Last fall, the Greens went before the Chilmark zoning board of appeals in a public hearing. They needed a building permit from the town and were required to notify abutters of their plans. Although it was not required, the Greens also sent a letter to the Old Farm Road Association so all of their neighbors would be informed.

Turbines, although beneficial to their owners, can interrupt views and their sound, a low whirring, can sometimes be heard from nearby properties. After the Greens sent letters of notification, a number of their neighbors wrote to the Chilmark board of appeals both for and against the project. In response to some of the complaints, the Greens relocated the site of their turbine.

After their turbine went up at the end of last month, more letters came in to town officials.

“Makes a low discernible droning noise with the flutter of blades in gusts,” wrote Nathan Wilson of Old Farm Road. “This tower obstructs the views from our living room, the deck, our bedroom, the bedroom over the living room and our front yard. We do not see only the top few feet of the tower. We see essentially the whole thing,” wrote Paul R. Grand, also of Old Farm Road.

In a letter addressed to the zoning board, the planning board and the board of selectmen, Old Farm Road resident Jeffrey Herman wrote: “I am saddened that further consideration was not given to the visual impact of permitting such a huge structure by a town that has always — and justifiably — prided itself on carefully monitoring any building that would have an impact on neighbors and indeed on the community as a whole.”

The complaints have caused the planning board to question whether the current approval process for wind turbines is sufficient. Zoning bylaws now allow for the construction of windmills on condition that their height and location do not interfere with the rights of abutters to enjoy their property.

The planning board site visit on Monday will be the first step in exploring the issue. In the future, the board plans to hold a public hearing on whether more stringent guidelines are needed. And when they release a master plan survey to town voters in July, questions regarding renewable energy sources will be included.

“We want to continue to get feedback from the townspeople,” said planning board chairman Rich Osnoss. “We believe in the possibility of doing something green and energy conscious, but we want to make sure that the townspeople are all in favor of it.”

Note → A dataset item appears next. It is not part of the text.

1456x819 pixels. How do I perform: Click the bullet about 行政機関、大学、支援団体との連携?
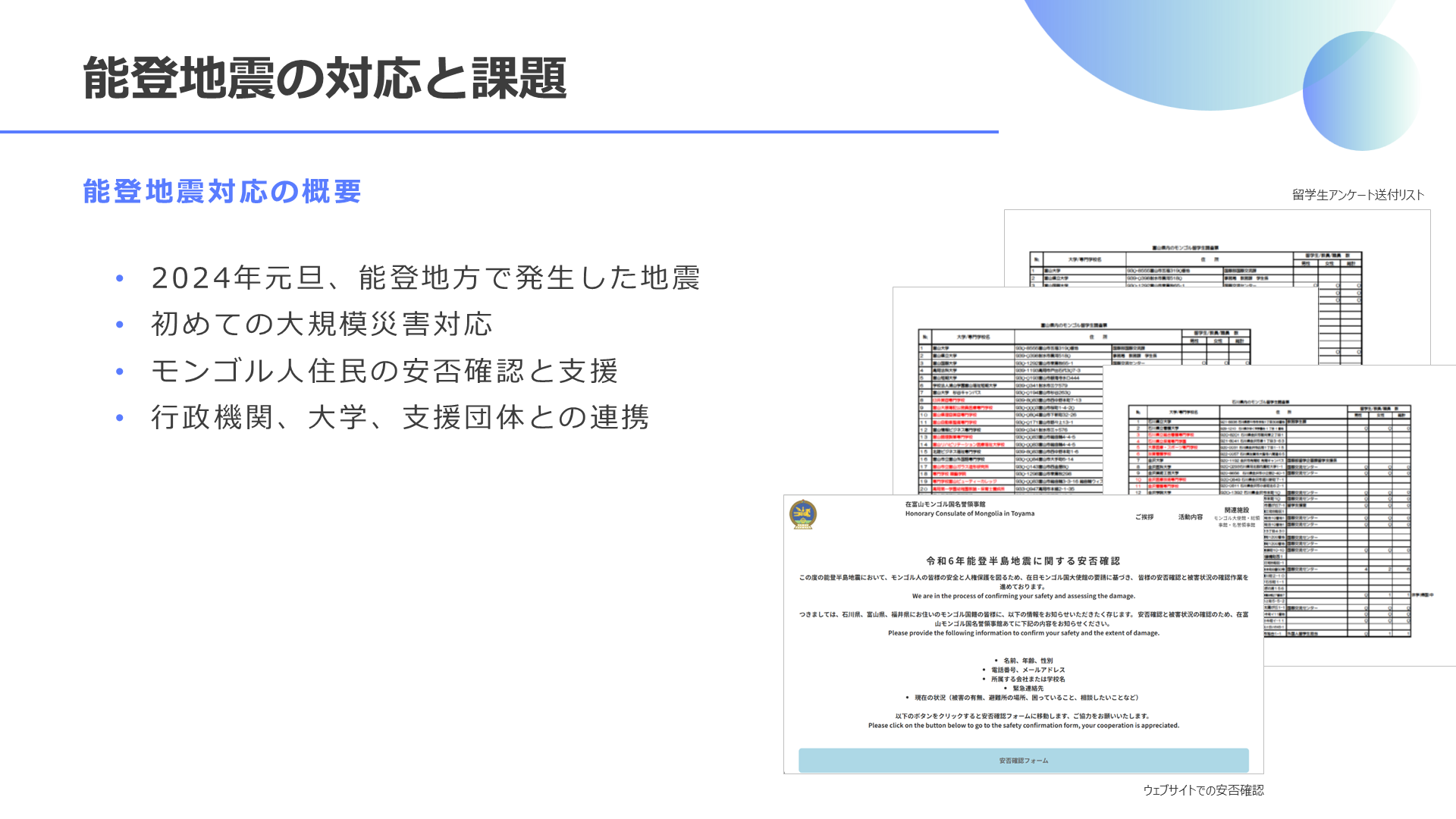pos(400,418)
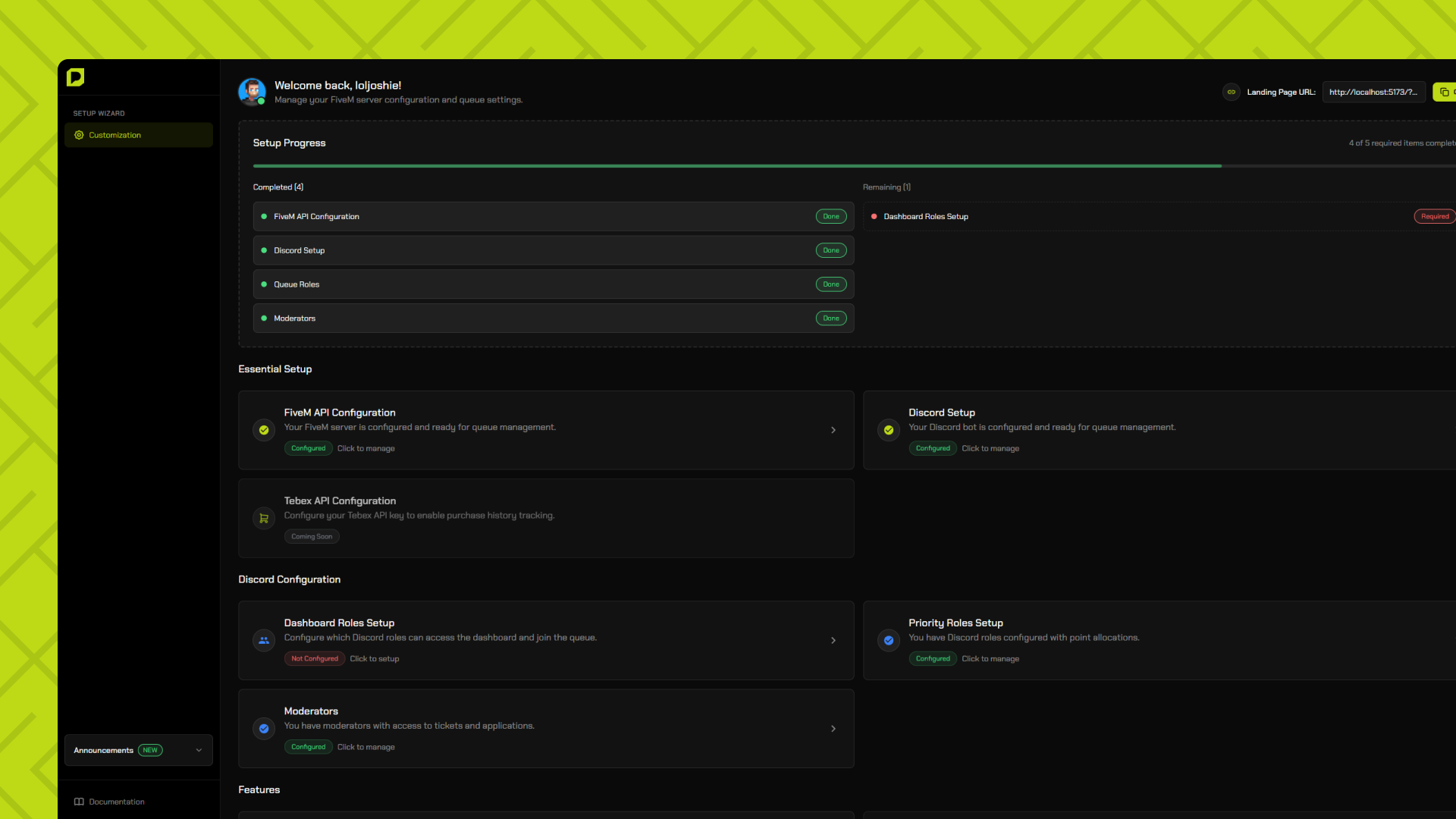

The issue was also cause for debate in a selectmen’s meeting last month. “There ought to be standards,” selectman J. B. Riggs Parker said at a May 20 meeting. “We have a master plan which says we’re going to try to preserve the rural atmosphere of the community and if we have one of these every three acres, we’ve turned it into an industrial rural nature.”

“Just because it’s visible does not mean it’s detrimental,” executive secretary Tim Carroll said at the meeting.

After hearing some of the complaints from her neighbors, Mary Breslauer, a resident of Old Farm Road, clerk of the neighborhood road association and longtime resident of Chilmark, agreed it might be time to revisit the issue.

“What has emerged is this sort of broader question about the impact of windmills to distant neighbors,” she said. “It’s worth the town considering, in terms of windmills, whether they should expand the bylaw.”